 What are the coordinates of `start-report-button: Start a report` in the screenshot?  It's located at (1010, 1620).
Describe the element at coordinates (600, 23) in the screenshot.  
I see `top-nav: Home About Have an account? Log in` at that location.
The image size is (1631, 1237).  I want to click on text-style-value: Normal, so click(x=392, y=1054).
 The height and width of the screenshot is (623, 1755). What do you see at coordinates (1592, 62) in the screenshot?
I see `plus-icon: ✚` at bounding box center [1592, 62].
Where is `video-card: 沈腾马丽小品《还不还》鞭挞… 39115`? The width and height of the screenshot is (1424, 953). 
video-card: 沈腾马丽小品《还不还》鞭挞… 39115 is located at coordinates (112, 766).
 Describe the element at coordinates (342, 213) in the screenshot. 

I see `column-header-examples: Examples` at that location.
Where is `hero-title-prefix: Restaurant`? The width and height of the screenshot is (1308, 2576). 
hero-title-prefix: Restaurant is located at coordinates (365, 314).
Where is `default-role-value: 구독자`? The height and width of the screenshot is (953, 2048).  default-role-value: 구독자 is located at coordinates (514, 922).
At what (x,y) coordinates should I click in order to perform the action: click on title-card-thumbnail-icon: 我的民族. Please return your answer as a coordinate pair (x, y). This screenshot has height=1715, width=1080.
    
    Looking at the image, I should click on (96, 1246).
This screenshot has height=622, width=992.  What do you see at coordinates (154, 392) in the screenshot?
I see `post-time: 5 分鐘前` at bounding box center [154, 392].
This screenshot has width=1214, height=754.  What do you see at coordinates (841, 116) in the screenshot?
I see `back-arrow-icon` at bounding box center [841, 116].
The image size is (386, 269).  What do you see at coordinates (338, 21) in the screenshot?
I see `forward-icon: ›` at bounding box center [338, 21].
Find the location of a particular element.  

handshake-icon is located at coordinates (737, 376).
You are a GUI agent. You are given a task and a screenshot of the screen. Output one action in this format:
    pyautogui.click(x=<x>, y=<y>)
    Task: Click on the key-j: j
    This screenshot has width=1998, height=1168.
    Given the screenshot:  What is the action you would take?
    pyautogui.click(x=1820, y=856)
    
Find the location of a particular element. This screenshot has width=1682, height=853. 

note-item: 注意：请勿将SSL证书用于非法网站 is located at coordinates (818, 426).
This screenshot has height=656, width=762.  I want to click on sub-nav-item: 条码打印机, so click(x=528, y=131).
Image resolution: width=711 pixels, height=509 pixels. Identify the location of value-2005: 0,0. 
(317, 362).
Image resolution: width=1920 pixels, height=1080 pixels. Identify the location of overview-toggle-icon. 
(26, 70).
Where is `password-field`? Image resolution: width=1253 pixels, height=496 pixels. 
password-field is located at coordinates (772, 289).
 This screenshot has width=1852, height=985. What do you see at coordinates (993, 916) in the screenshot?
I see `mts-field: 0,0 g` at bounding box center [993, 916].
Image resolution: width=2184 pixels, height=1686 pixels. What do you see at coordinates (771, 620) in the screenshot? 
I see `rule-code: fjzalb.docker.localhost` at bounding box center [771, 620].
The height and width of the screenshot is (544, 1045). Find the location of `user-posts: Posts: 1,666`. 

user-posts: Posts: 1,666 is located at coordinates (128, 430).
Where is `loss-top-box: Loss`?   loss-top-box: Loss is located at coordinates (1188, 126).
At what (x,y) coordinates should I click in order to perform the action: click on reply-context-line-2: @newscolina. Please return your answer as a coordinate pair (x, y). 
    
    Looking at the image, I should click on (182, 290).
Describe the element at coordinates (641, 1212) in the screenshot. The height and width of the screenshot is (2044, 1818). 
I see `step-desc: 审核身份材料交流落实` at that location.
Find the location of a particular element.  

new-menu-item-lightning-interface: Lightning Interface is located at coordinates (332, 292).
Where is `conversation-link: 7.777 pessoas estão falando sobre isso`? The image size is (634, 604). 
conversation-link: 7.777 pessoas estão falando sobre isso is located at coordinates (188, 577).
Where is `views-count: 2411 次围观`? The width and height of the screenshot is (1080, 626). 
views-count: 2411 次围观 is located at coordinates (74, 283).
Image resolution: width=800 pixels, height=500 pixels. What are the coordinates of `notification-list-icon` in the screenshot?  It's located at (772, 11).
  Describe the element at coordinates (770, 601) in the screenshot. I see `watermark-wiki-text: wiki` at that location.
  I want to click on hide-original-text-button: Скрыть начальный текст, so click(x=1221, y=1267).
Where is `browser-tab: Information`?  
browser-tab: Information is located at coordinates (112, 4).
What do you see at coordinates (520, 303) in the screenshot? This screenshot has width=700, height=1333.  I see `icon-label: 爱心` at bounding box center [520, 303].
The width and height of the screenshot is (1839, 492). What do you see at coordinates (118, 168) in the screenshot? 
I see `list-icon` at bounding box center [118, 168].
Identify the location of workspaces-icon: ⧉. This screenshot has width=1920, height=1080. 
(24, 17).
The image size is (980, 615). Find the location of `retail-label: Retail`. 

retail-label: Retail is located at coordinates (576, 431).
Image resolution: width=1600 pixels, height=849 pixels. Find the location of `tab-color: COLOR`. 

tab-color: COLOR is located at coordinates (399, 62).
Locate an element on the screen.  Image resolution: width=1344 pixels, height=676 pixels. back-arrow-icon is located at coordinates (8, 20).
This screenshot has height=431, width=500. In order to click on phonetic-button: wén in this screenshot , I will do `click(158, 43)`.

*-*-*

--- HOW TO COMPLETE THIS TASK ---
Copy out the material word for word, from the line containing "Describe the element at coordinates (600, 23)" through the line containing "video-card: 沈腾马丽小品《还不还》鞭挞… 39115 is", including both of those lines.

--- ANSWER SECTION ---
Describe the element at coordinates (600, 23) in the screenshot.  
I see `top-nav: Home About Have an account? Log in` at that location.
The image size is (1631, 1237).  I want to click on text-style-value: Normal, so click(x=392, y=1054).
 The height and width of the screenshot is (623, 1755). What do you see at coordinates (1592, 62) in the screenshot?
I see `plus-icon: ✚` at bounding box center [1592, 62].
Where is `video-card: 沈腾马丽小品《还不还》鞭挞… 39115`? The width and height of the screenshot is (1424, 953). 
video-card: 沈腾马丽小品《还不还》鞭挞… 39115 is located at coordinates (112, 766).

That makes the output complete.